「やはりハードルが高い手塚治虫作品の映像化」MW ムウ 近大さんの映画レビュー(感想・評価)
やはりハードルが高い手塚治虫作品の映像化
政府によって闇に葬られた島民虐殺事件。二人の少年が生き残る。エリート銀行員となった結城は復讐を誓い、犯行を繰り返す。神父となった賀来は結城を救済しようと苦悩する。そんな時、かつての事件の鍵を握る“MW”を手に入れた結城は世界を滅ぼそうとする…。
女装、男婦、同性愛などを描き、手塚治虫の作品の中でも“禁断”と言われる問題作の映画化。
確かにこの映画の出来は“問題”だ。
設定やストーリーが若干違うのは致し方ない。現代的なアレンジというやつだ。
しかし、女装や男婦や同性愛といったアブノーマルな要素が丸々省かれているのは頂けない。この作品が異色と言われる最大の要点であるハズ。

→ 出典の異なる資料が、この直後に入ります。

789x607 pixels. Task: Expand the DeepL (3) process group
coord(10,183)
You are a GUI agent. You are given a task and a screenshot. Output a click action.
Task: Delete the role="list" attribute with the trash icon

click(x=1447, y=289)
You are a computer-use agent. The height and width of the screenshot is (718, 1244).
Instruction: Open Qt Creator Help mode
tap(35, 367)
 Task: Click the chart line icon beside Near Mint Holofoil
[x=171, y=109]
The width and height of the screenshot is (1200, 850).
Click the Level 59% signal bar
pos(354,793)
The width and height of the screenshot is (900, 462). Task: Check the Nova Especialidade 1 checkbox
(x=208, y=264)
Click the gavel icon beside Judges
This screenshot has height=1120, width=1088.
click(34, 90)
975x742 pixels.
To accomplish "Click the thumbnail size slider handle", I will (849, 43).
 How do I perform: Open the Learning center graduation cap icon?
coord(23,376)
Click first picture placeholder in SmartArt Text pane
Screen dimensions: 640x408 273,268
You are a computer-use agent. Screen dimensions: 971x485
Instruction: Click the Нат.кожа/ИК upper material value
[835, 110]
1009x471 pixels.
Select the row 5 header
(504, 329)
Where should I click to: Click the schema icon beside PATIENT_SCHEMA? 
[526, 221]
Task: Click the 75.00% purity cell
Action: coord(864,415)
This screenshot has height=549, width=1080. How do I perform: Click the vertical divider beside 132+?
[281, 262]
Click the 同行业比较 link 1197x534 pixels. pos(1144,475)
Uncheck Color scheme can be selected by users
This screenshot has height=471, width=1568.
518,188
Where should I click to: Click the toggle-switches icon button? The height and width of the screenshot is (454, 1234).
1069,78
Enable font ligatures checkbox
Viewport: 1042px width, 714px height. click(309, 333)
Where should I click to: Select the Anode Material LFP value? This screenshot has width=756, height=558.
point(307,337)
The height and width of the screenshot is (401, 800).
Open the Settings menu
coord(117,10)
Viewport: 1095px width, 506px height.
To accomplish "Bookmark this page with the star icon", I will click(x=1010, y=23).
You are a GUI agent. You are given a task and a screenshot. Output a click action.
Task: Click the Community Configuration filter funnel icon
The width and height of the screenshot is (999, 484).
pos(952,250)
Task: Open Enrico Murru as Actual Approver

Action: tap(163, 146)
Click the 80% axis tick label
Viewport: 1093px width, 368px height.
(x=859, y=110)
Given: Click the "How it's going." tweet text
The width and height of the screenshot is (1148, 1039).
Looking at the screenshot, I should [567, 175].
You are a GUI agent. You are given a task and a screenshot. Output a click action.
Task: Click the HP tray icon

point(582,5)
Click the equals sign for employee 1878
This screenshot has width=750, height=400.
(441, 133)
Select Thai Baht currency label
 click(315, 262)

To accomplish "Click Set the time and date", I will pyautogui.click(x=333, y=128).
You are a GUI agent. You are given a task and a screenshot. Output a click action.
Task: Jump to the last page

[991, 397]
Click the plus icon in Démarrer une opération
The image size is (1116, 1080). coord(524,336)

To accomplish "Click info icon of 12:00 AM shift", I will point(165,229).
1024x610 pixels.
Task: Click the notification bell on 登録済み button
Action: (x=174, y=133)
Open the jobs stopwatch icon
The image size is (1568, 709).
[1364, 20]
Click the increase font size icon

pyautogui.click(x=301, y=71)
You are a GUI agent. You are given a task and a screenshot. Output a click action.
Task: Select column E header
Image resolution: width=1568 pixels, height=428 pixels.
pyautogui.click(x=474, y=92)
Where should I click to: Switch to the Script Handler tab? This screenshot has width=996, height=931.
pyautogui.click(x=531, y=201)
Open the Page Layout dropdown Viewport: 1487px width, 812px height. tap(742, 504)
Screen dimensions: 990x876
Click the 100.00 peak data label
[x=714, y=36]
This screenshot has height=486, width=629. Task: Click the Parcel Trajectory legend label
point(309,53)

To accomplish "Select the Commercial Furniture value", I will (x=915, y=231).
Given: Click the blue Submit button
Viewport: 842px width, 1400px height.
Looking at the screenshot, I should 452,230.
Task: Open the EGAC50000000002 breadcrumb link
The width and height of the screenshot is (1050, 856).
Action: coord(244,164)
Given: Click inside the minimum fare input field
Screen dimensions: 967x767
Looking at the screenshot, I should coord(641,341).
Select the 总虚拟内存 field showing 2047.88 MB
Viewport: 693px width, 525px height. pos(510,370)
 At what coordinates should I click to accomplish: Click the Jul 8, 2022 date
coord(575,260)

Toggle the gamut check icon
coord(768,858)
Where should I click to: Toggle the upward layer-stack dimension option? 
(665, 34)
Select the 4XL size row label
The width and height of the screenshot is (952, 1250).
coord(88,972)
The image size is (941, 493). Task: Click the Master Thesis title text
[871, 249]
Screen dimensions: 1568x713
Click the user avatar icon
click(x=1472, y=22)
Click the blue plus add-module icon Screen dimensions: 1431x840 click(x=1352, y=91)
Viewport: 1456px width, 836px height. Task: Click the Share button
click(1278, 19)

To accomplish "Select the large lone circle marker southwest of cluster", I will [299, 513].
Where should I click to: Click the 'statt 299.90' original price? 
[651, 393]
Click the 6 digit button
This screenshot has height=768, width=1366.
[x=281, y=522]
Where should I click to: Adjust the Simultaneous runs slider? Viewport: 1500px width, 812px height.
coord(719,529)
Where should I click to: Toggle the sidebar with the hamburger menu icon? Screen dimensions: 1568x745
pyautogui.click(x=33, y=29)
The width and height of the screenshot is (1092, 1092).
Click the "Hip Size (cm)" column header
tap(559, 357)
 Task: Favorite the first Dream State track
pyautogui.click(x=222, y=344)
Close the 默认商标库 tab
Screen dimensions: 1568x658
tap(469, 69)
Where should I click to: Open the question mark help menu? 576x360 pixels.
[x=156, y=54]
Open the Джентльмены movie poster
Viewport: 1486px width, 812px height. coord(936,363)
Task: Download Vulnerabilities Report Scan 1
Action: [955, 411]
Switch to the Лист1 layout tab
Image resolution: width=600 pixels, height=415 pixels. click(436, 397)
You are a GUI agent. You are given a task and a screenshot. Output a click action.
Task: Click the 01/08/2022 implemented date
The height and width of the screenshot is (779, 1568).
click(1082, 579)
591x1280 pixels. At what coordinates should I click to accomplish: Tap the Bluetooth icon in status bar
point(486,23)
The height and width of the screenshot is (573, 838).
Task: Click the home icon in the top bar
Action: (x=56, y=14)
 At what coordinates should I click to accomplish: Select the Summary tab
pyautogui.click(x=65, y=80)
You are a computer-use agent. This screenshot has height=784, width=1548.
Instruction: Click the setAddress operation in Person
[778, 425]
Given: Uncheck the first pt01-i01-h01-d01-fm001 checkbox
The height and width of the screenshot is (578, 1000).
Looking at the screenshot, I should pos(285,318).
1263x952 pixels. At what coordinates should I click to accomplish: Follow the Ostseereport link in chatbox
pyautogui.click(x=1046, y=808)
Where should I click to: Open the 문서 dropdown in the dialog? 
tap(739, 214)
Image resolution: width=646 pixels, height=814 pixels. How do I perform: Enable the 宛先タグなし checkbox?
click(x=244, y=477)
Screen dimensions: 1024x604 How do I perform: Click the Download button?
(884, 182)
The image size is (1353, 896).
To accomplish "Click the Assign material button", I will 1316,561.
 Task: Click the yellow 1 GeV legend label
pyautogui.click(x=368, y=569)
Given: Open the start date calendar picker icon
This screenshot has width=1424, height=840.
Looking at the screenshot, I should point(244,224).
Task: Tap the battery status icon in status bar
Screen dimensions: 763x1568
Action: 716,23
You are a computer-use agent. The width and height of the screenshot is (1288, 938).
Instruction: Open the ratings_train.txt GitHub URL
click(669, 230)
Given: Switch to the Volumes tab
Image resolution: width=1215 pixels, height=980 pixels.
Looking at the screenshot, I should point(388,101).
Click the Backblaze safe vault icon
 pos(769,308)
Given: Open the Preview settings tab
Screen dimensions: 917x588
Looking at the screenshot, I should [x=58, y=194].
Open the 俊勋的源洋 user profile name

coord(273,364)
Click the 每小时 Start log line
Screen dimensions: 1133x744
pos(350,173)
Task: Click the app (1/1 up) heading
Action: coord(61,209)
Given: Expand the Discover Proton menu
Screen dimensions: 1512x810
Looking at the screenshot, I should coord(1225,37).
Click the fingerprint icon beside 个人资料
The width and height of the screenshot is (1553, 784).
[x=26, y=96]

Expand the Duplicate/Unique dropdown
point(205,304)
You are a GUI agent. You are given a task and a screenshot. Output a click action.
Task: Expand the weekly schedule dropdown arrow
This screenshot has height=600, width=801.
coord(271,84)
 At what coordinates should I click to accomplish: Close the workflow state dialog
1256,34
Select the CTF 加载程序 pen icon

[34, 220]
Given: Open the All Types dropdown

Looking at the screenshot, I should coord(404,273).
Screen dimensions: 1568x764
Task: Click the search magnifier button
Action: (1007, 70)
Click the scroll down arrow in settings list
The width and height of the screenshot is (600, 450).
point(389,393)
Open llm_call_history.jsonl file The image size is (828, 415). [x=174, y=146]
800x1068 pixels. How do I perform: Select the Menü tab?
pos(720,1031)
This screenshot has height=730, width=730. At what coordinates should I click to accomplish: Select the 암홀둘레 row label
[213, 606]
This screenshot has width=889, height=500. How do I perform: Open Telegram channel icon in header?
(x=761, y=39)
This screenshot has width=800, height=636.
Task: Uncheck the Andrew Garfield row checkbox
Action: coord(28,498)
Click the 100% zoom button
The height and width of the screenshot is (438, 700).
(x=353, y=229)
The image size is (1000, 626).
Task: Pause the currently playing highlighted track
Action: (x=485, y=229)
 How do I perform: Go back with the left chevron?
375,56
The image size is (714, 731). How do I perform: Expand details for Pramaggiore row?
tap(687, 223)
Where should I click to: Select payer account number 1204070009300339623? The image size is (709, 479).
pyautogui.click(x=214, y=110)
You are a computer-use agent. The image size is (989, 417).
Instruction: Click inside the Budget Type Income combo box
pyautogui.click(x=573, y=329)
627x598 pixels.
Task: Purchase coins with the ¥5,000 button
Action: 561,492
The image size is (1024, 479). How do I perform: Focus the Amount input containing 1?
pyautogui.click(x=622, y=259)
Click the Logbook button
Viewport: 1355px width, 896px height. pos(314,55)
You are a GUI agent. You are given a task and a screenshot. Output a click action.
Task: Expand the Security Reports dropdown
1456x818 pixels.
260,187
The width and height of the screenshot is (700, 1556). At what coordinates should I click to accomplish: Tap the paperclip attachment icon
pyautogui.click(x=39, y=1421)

これにより、美しき犯罪者・結城の魅力が半減したと共に、作品の面白味もガタ落ち。
そこは激しいアクションでカバーしようとしているが、緊迫感が盛り上がらない。
冒頭、タイでのアクションも、演出も迫力も今一つ。
石橋凌は汗びっしょりかいてお疲れ様だが。
復讐という暴挙を行う結城を反面教師として正義や善を訴えようとしているのだろうけど、それがなかなか伝わり難い。MWの影響で人間ではなくなってしまった哀しみも感じられず、単なるテロリストにしか見えない。
賀来の苦悩、二人の関係性も踏み込みが足りない。
登場人物の深みの要素を省いてしまったのが仇と言えよう。
玉木宏にはこの役は力量不足。
山田孝之も本来の実力を発揮出来ず。
「どろろ」「ATOM」「ブッダ」など、手塚治虫作品の映像化はどれも決定打に欠ける。
それほど原作のクオリティが高いという事でもあるだろう。
本作もまた例外に漏れなかった。